The problem is you won’t get all that money after taxes. Even if you were willing to work an extra 10 years to maintain your current spending levels, you might bring home a total of $80,000 after taxes.
So, your net worth after 10 years would be $280,000. With a $20K-a-year spending rate, you have about 14 years of wealth.
What’s the better deal: Spend $10,000 less per year, and you immediately gain 10 years of wealth, or spend a decade making an extra $10,000 to gain about four years?
Surprisingly, living frugally actually has a better payback than taking on a side hustle.
But what about happiness?
If you think spending less will make you unhappy, it’s very unlikely. Research shows that we quickly get used to living on less, just as we quickly get used to living on more.
Plus, people tend to get more happiness out of experiences rather than buying stuff.
Most of the best memories you have probably cost very little. Taking your children and grandchildren out for ice cream, going on hikes, cooking dinner together.
Cutting costs is not rocket science either. I’ve shared several tips on how to save money by cutting cable, downsizing, selling your old junk…you name it.
I recommend starting by cutting one thing out of your budget for one or two months and see what that does to your happiness.

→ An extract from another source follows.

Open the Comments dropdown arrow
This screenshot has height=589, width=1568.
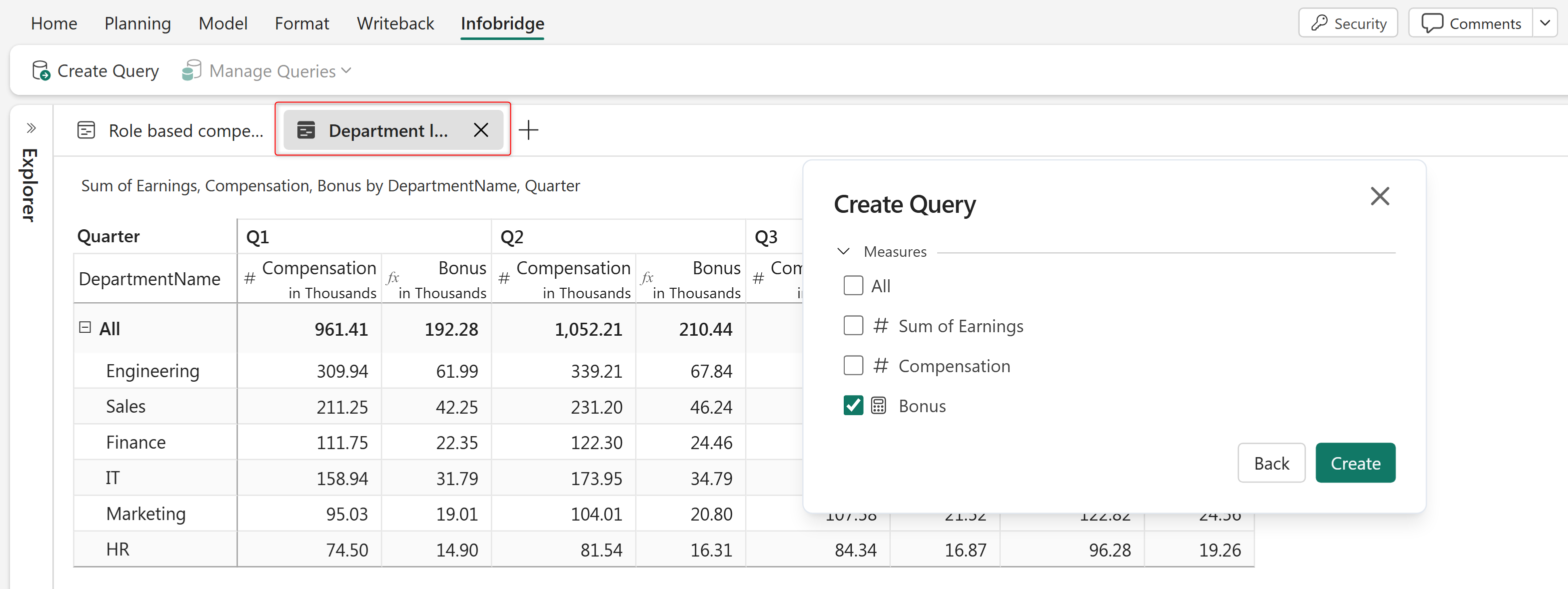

Rule # 3 – Delay Taking Social Security.
I touched on this on Monday, but it’s important enough that it bears repeating. There are a number of reasons why people choose to take Social Security as soon as they can rather than wait.
Sometimes it’s outside of their control, other times it’s because they don’t want to dip into their retirement savings.
If you’re taking benefits ASAP to protect your nest egg, you’re making a huge mistake. A better choice is to spend your savings today so you can delay taking Social Security.
When you follow this rule, you’re basically buying one of the best annuities around: one that’s guaranteed by the government, keeps pace with inflation and has a survivor benefit.
Plus, each month you wait to take Social Security, it gets better. Delaying payments from age 66 to 70 can raise your monthly benefit 32 percent, even before cost-of-living increases kick in.
While there are a lot of factors you need to consider, as a general rule of thumb, delaying Social Security is a solid strategy for most.
If you’re single, and in good health, wait.
If you’re the higher earner in a married couple, wait until 70 unless you and your spouse are in poor health.
If you’re the lower earner in a married couple, filing early is okay too, especially if one of you is in poor health.
Always run the numbers first to see what’s best given your circumstances.
These rules are meant to be guidelines not the gospel. Adopt the ones that fit your situation and discard the ones that don’t.